**What the task requires:**
Change every "GUI agent" in the entries to "screen-control agent" and write the entries out again, leaving everything else as it is.

Collected data
---

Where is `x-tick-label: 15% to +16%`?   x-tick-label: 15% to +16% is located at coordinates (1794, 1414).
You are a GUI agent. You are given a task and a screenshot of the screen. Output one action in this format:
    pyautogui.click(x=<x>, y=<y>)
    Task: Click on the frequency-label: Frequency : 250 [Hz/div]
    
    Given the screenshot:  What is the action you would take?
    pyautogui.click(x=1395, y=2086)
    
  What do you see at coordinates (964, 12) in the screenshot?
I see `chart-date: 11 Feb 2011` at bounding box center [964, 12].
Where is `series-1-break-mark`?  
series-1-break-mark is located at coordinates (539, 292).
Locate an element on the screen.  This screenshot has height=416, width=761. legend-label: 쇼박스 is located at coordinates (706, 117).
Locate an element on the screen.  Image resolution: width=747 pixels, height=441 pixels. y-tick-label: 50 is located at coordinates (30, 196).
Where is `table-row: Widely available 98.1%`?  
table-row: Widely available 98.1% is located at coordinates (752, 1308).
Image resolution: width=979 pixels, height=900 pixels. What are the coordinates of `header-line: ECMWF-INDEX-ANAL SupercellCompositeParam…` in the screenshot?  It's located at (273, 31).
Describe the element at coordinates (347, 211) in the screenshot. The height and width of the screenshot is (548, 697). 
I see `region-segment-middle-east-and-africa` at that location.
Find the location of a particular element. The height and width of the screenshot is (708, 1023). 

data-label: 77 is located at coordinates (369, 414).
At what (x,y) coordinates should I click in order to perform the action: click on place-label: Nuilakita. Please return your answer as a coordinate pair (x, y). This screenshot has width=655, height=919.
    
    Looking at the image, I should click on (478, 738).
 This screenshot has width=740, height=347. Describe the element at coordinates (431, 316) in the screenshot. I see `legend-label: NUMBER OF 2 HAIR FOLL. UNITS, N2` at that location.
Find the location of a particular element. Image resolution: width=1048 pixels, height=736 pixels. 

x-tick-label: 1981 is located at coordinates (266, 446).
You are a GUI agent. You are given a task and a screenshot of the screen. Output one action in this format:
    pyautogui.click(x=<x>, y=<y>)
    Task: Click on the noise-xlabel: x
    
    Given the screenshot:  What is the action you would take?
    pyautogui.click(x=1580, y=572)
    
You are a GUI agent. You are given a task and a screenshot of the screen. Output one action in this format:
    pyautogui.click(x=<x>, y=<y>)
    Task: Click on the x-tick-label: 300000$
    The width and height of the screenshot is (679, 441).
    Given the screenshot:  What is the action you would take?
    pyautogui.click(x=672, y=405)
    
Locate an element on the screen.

---

**Task answer:**
Where is `x-tick-label: 15% to +16%`?   x-tick-label: 15% to +16% is located at coordinates (1794, 1414).
You are a screen-control agent. You are given a task and a screenshot of the screen. Output one action in this format:
    pyautogui.click(x=<x>, y=<y>)
    Task: Click on the frequency-label: Frequency : 250 [Hz/div]
    
    Given the screenshot:  What is the action you would take?
    pyautogui.click(x=1395, y=2086)
    
  What do you see at coordinates (964, 12) in the screenshot?
I see `chart-date: 11 Feb 2011` at bounding box center [964, 12].
Where is `series-1-break-mark`?  
series-1-break-mark is located at coordinates (539, 292).
Locate an element on the screen.  This screenshot has height=416, width=761. legend-label: 쇼박스 is located at coordinates (706, 117).
Locate an element on the screen.  Image resolution: width=747 pixels, height=441 pixels. y-tick-label: 50 is located at coordinates (30, 196).
Where is `table-row: Widely available 98.1%`?  
table-row: Widely available 98.1% is located at coordinates (752, 1308).
Image resolution: width=979 pixels, height=900 pixels. What are the coordinates of `header-line: ECMWF-INDEX-ANAL SupercellCompositeParam…` in the screenshot?  It's located at (273, 31).
Describe the element at coordinates (347, 211) in the screenshot. The height and width of the screenshot is (548, 697). 
I see `region-segment-middle-east-and-africa` at that location.
Find the location of a particular element. The height and width of the screenshot is (708, 1023). 

data-label: 77 is located at coordinates (369, 414).
At what (x,y) coordinates should I click in order to perform the action: click on place-label: Nuilakita. Please return your answer as a coordinate pair (x, y). This screenshot has width=655, height=919.
    
    Looking at the image, I should click on (478, 738).
 This screenshot has width=740, height=347. Describe the element at coordinates (431, 316) in the screenshot. I see `legend-label: NUMBER OF 2 HAIR FOLL. UNITS, N2` at that location.
Find the location of a particular element. Image resolution: width=1048 pixels, height=736 pixels. 

x-tick-label: 1981 is located at coordinates (266, 446).
You are a screen-control agent. You are given a task and a screenshot of the screen. Output one action in this format:
    pyautogui.click(x=<x>, y=<y>)
    Task: Click on the noise-xlabel: x
    
    Given the screenshot:  What is the action you would take?
    pyautogui.click(x=1580, y=572)
    
You are a screen-control agent. You are given a task and a screenshot of the screen. Output one action in this format:
    pyautogui.click(x=<x>, y=<y>)
    Task: Click on the x-tick-label: 300000$
    The width and height of the screenshot is (679, 441).
    Given the screenshot:  What is the action you would take?
    pyautogui.click(x=672, y=405)
    
Locate an element on the screen.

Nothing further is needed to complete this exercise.